AEO Explained: How to Get Your Brand Cited by ChatGPT and Perplexity
The new content strategy most companies haven't started yet
What is AEO?
AEO stands for Answer Engine Optimization. It is the practice of structuring your content so that AI tools — ChatGPT, Claude, Perplexity, Google AI Overviews — cite your brand when someone asks a question related to your space.
SEO gets you found on Google. AEO gets you cited by AI. As more buying research happens through AI assistants, the brands with AEO-optimized content will dominate AI-driven discovery in their categories.
Why AEO matters right now
Buying behavior is shifting faster than most marketing teams realize. A growing percentage of early-stage research — "what tools should I use for X," "what should a Y strategy include," "who are the best companies for Z" — now happens inside AI tools, not search engines.
When someone asks ChatGPT "what should a healthcare AI company's content strategy include?" — the tool pulls from content it has indexed and synthesized. If your content is structured to answer that question directly, you get cited. If it isn't, your competitor does.
The window is open right now because most companies have not started. Early movers in AEO will be extremely difficult to displace once they establish authority in the AI training and retrieval layer.
AEO vs SEO: what is different
SEO optimizes for keywords and ranking signals. You write content that matches what people type into a search bar, then build authority through backlinks and engagement so Google ranks it highly.
AEO optimizes for questions and direct answers. You write content that directly addresses the questions your buyers ask — in a format that AI tools can extract, synthesize, and cite. The signals are different: structure, specificity, directness, and topical authority matter more than keyword density.
You need both. But AEO is where the early-mover advantage is right now.
What AEO-optimized content looks like in practice
AEO content has four qualities that make it citable by AI tools:
1. Direct answers to specific questions. Lead with the answer, not the setup. "What is AEO?" should be answered in the first sentence of the section, not buried after three paragraphs of context.
2. Structured with clear headings. Use H2 and H3 headings that mirror the questions your buyers ask. AI tools use heading structure to find relevant sections when responding to queries.
3. Specific, not generic. "AI can help with content" is not citable. "Using Claude to generate a 5-email welcome sequence from a single brief takes under 10 minutes and requires these three prompt components" is citable. The more specific the insight, the more useful it is as a source.
4. Topically authoritative. A single post rarely gets cited on its own. A cluster of posts covering one topic from multiple angles — what it is, how to do it, what mistakes to avoid, case studies — builds the topical authority that makes AI tools trust your site as a reliable source.
How to start building AEO today
Start with your buyers' questions. Make a list of the 10 most common questions your customers ask before they buy — the research questions, not the sales questions. "What does a marketing automation stack look like for a 10-person company?" is a research question. "How much does your product cost?" is a sales question. AEO targets the research layer.

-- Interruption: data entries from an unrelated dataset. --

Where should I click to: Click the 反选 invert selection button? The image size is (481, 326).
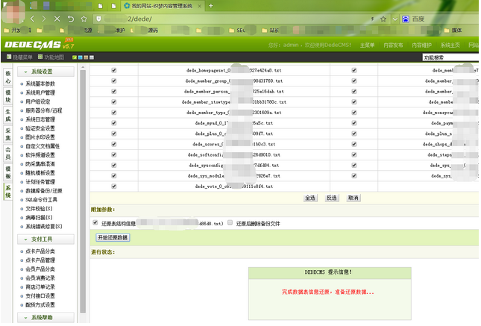click(332, 198)
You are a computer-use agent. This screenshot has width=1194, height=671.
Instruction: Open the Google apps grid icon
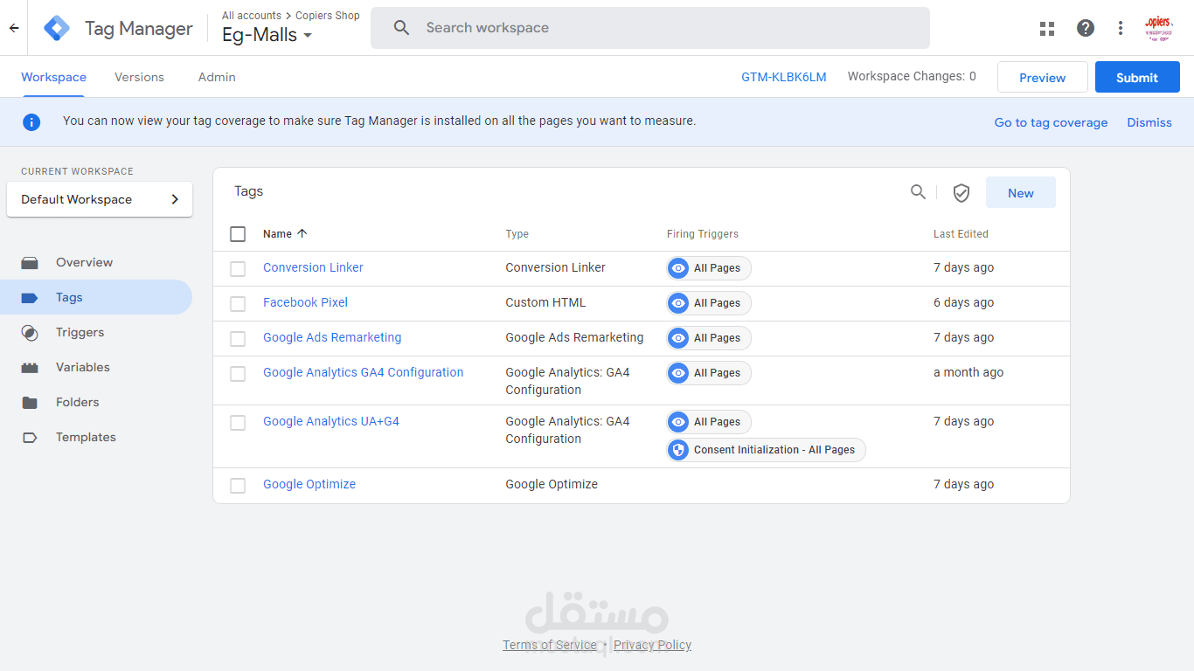point(1047,28)
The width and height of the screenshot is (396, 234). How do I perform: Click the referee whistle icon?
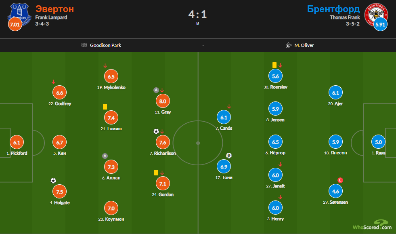click(x=289, y=45)
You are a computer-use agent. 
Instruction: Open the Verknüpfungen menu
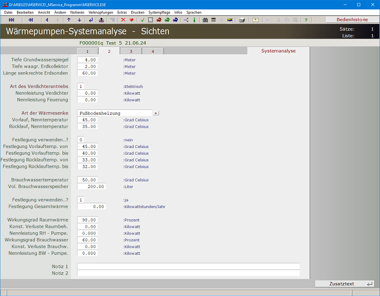coord(101,13)
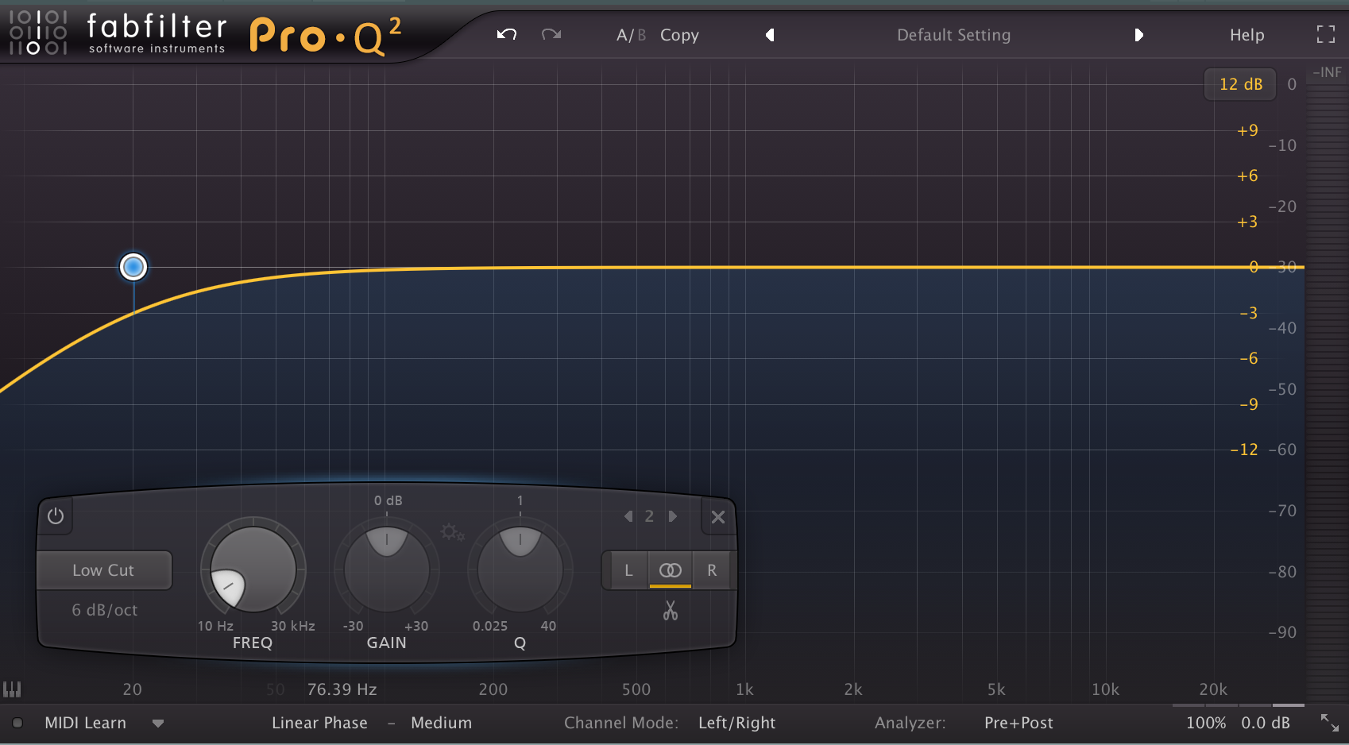Image resolution: width=1349 pixels, height=745 pixels.
Task: Delete band with the X button
Action: tap(718, 517)
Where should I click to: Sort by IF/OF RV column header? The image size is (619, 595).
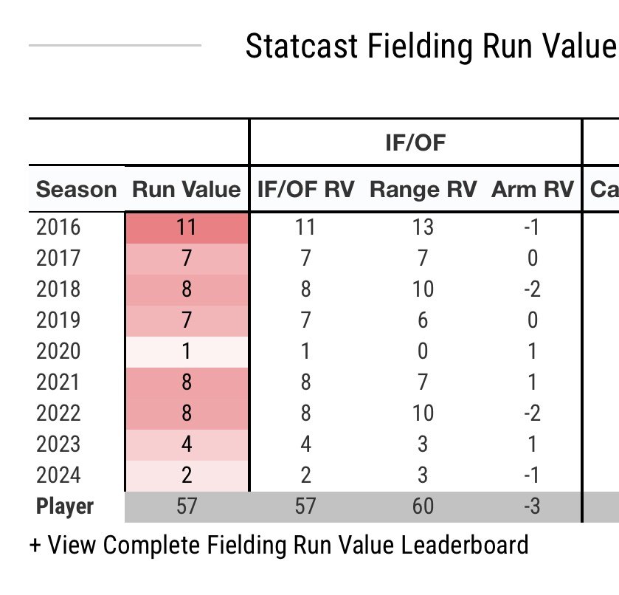[305, 190]
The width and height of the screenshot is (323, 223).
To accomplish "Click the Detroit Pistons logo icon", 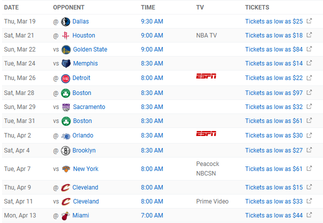I will click(x=65, y=79).
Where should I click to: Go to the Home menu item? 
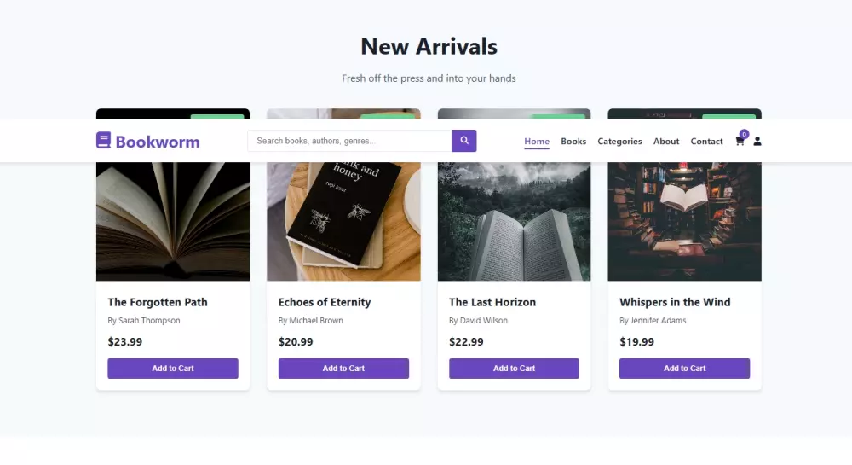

Write one post per question. Use the question as the H1. Answer it directly in the first 100 words. Then go deep — sub-questions, nuance, examples, specifics. This is the format AI tools pull from.
Build a topic cluster. Pick your most important category (for us: AI adoption for lean teams) and write 8-10 posts that each answer a different question within that category. The cluster signals topical authority to both Google and AI retrieval systems.
Publish consistently. AEO authority builds over time through consistent, specific, useful content. One post will not move the needle. A 90-day publishing cadence of 2-3 AEO-optimized posts per week will.
The bottom line
AEO is not replacing SEO. It is a layer on top of it. The brands that build both will own the full discovery funnel — found on Google, cited by AI — while their competitors are still debating whether to start.
The window is open now. Most of your competitors have not started. That is the opportunity.